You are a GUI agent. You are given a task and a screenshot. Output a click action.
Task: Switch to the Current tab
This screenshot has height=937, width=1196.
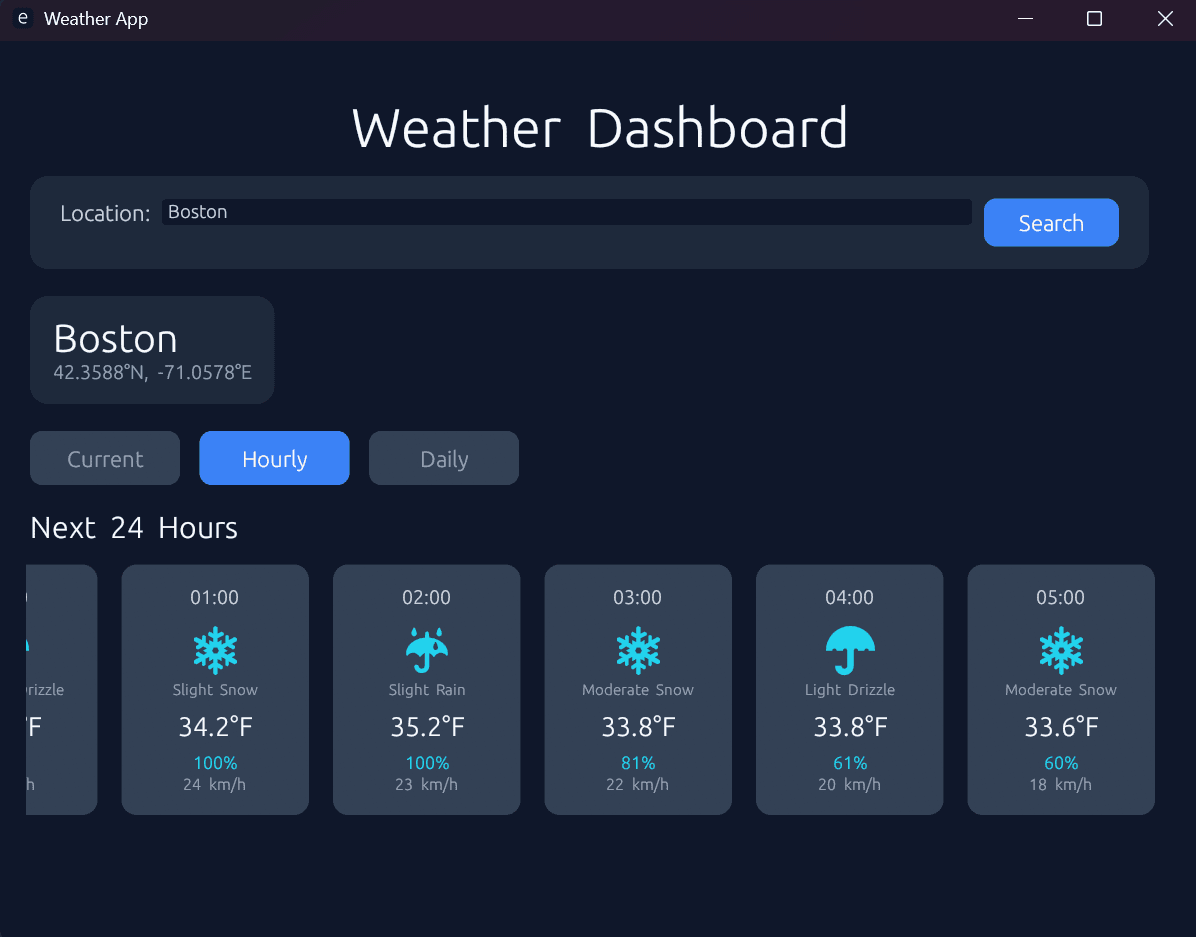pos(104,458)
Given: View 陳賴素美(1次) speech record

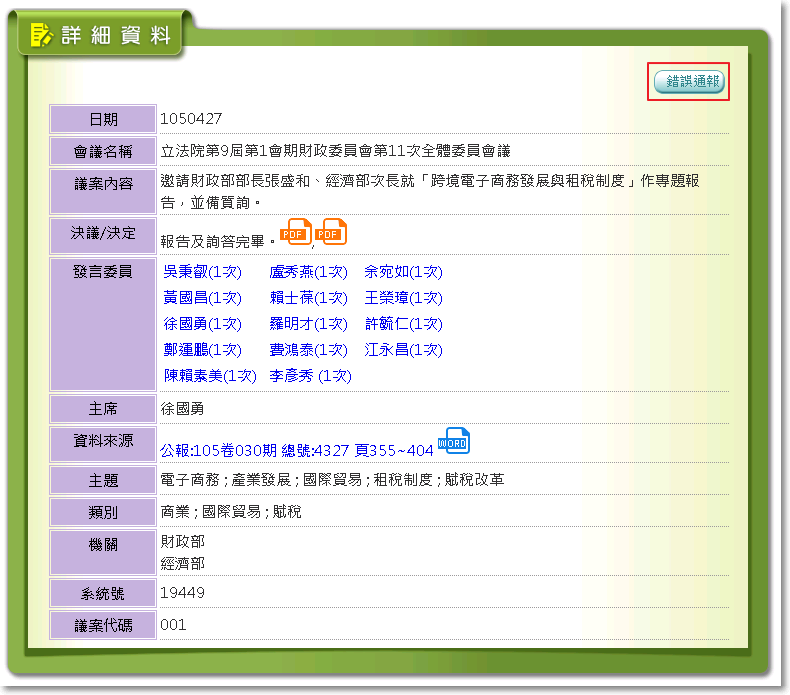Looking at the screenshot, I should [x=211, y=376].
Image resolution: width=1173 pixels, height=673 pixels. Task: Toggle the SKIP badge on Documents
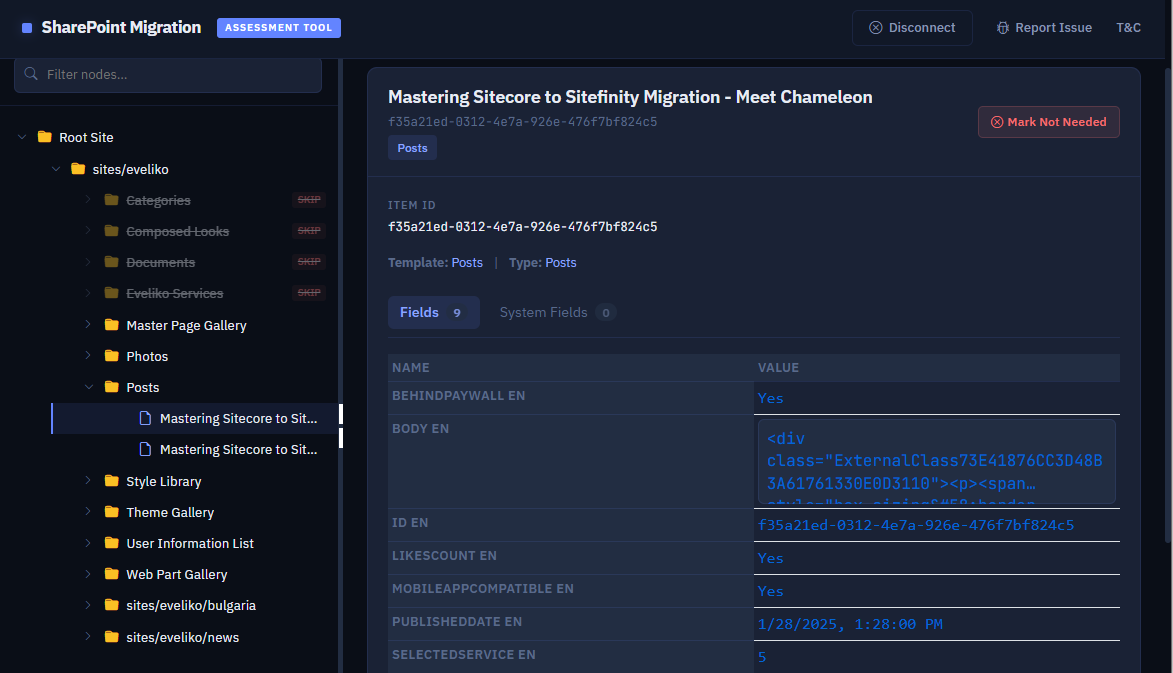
###
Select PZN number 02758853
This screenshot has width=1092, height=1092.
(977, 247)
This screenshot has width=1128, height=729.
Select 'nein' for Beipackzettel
###
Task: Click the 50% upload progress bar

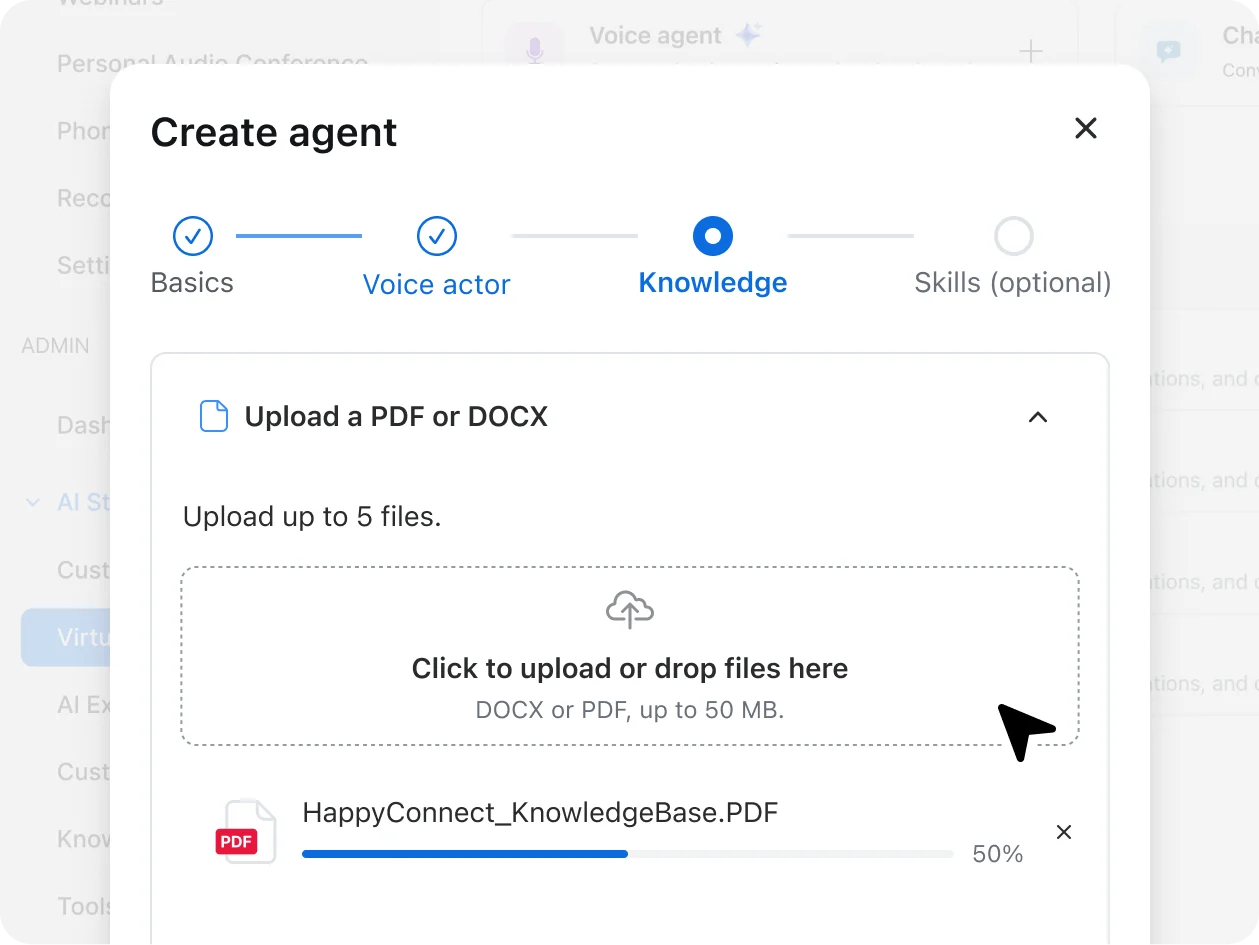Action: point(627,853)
###
• _Task_
Only one stretch of the entries above is needed: the lines from the one containing "Task: Switch to the Current tab" through the one containing "Image resolution: width=1173". Copy it exactly, without the pictures.

• _Output for this task_
Task: Switch to the Current tab
This screenshot has height=937, width=1196.
pos(104,458)
Given: View 陳賴素美(1次) speech record

Looking at the screenshot, I should [x=211, y=376].
Image resolution: width=1173 pixels, height=673 pixels. Task: Toggle the SKIP badge on Documents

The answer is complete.